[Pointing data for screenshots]
______
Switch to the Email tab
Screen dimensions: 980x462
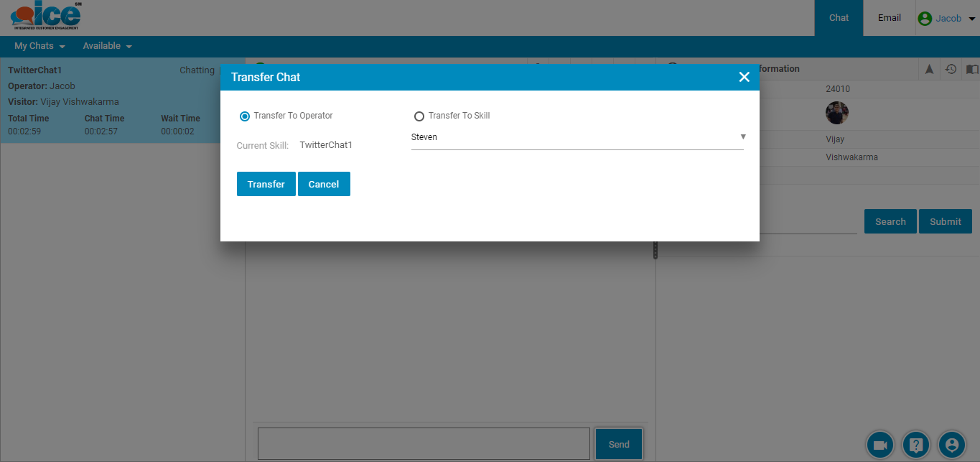click(889, 18)
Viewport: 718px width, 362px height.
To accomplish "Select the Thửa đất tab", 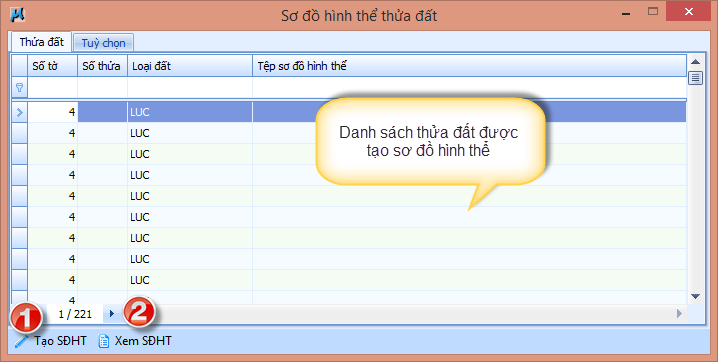I will click(41, 42).
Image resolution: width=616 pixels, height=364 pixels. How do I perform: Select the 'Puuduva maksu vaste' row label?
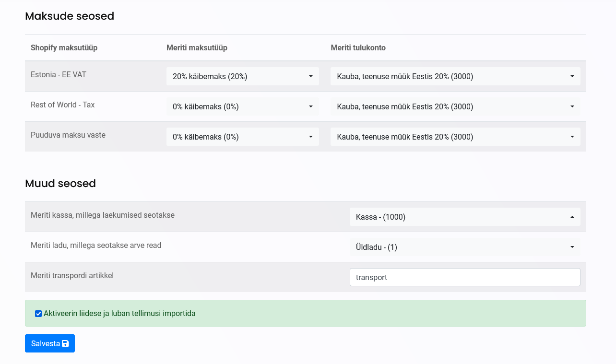68,135
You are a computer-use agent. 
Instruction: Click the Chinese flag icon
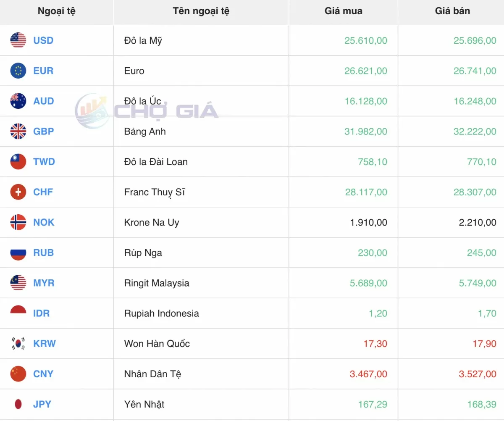[18, 374]
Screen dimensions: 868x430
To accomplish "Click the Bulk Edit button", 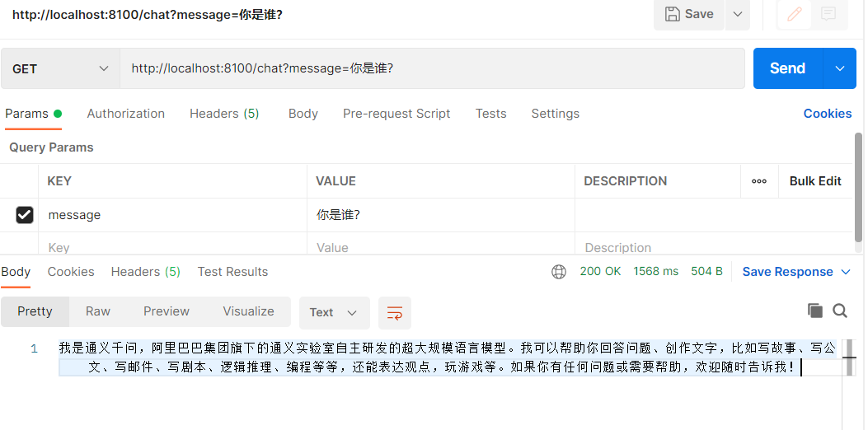I will coord(815,181).
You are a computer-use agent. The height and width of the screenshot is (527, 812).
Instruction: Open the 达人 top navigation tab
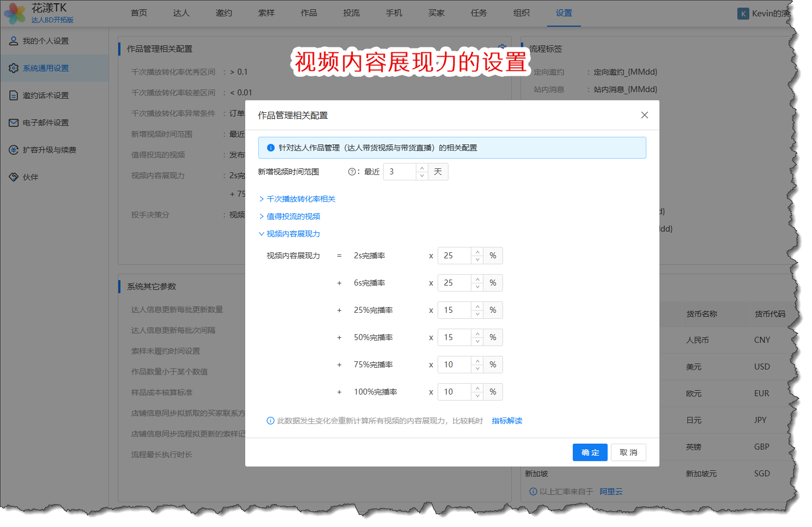pyautogui.click(x=181, y=13)
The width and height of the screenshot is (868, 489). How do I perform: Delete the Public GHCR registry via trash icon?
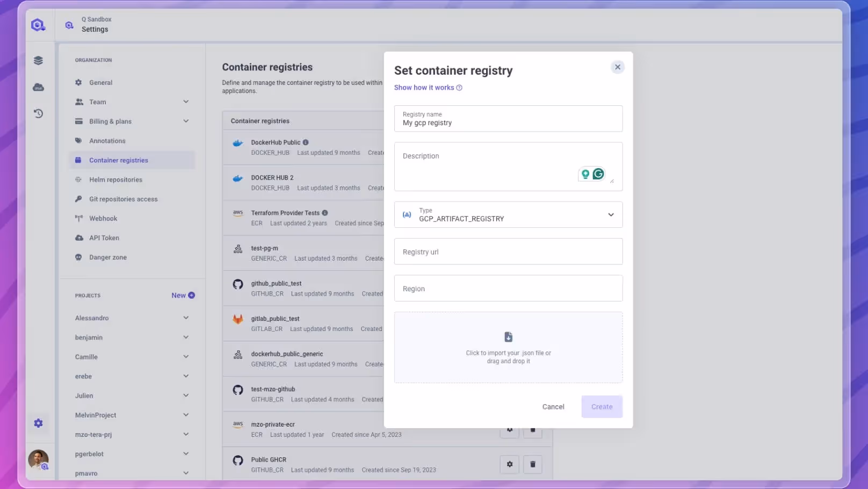[532, 464]
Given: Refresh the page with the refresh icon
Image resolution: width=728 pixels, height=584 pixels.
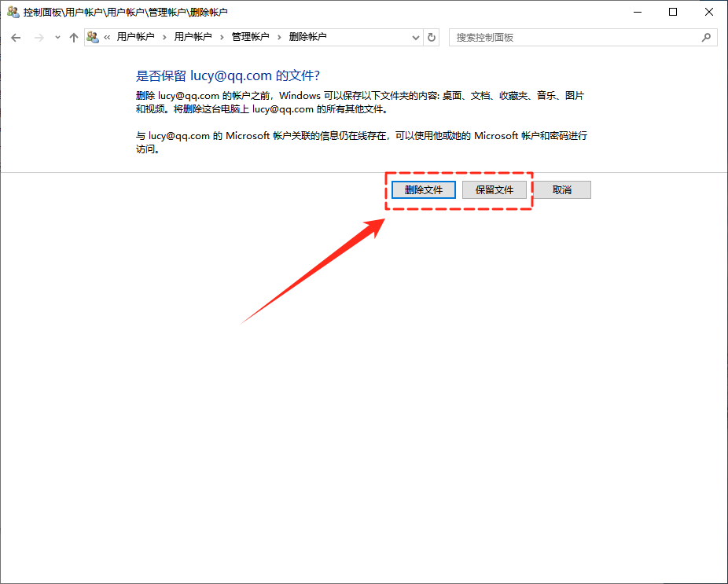Looking at the screenshot, I should [x=432, y=37].
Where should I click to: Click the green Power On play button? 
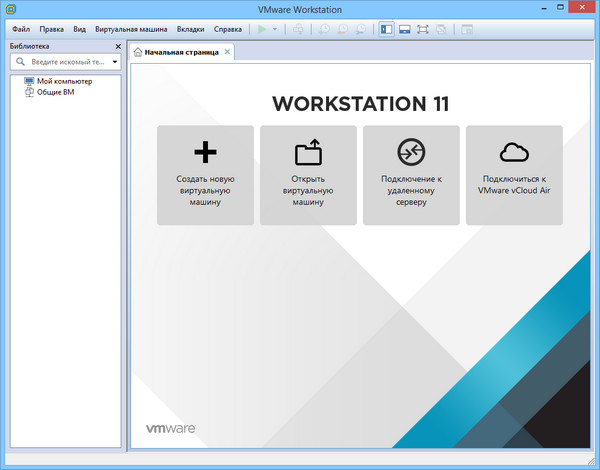click(x=262, y=30)
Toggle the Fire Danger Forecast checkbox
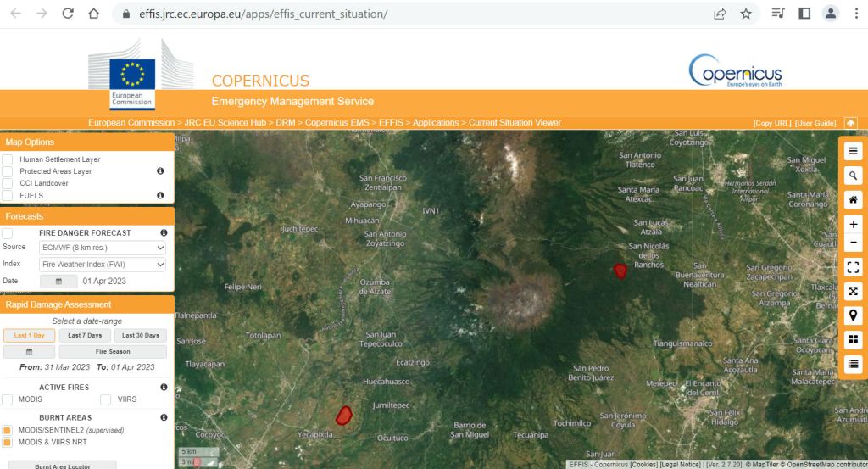 8,232
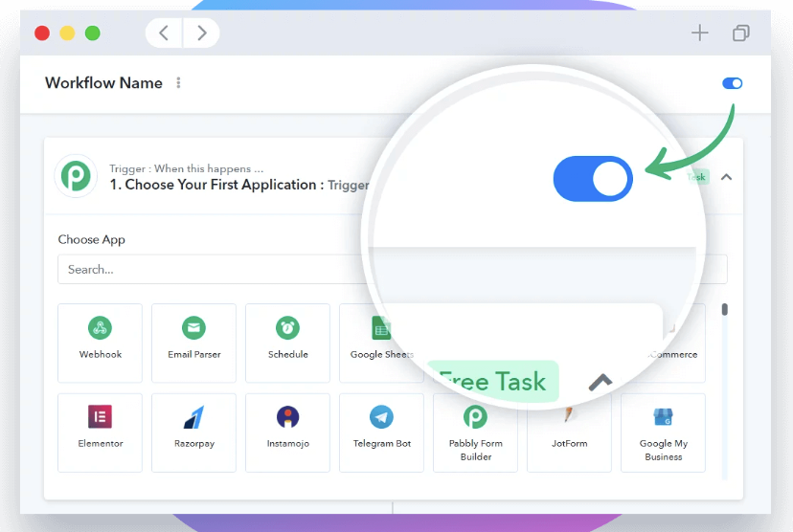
______
### WRITTEN TASK
Reproduce the records from the line containing "The width and" through the line containing "click(x=262, y=30)", swapping "trash icon" for "delete icon" and changing nothing else. Leave the pictures out.

### WORKED ANSWER
The width and height of the screenshot is (868, 489). How do I perform: Delete the Public GHCR registry via delete icon?
[532, 464]
Given: Refresh the page with the refresh icon
Image resolution: width=728 pixels, height=584 pixels.
Looking at the screenshot, I should [x=432, y=37].
Where should I click to: Click the green Power On play button? 
click(x=262, y=30)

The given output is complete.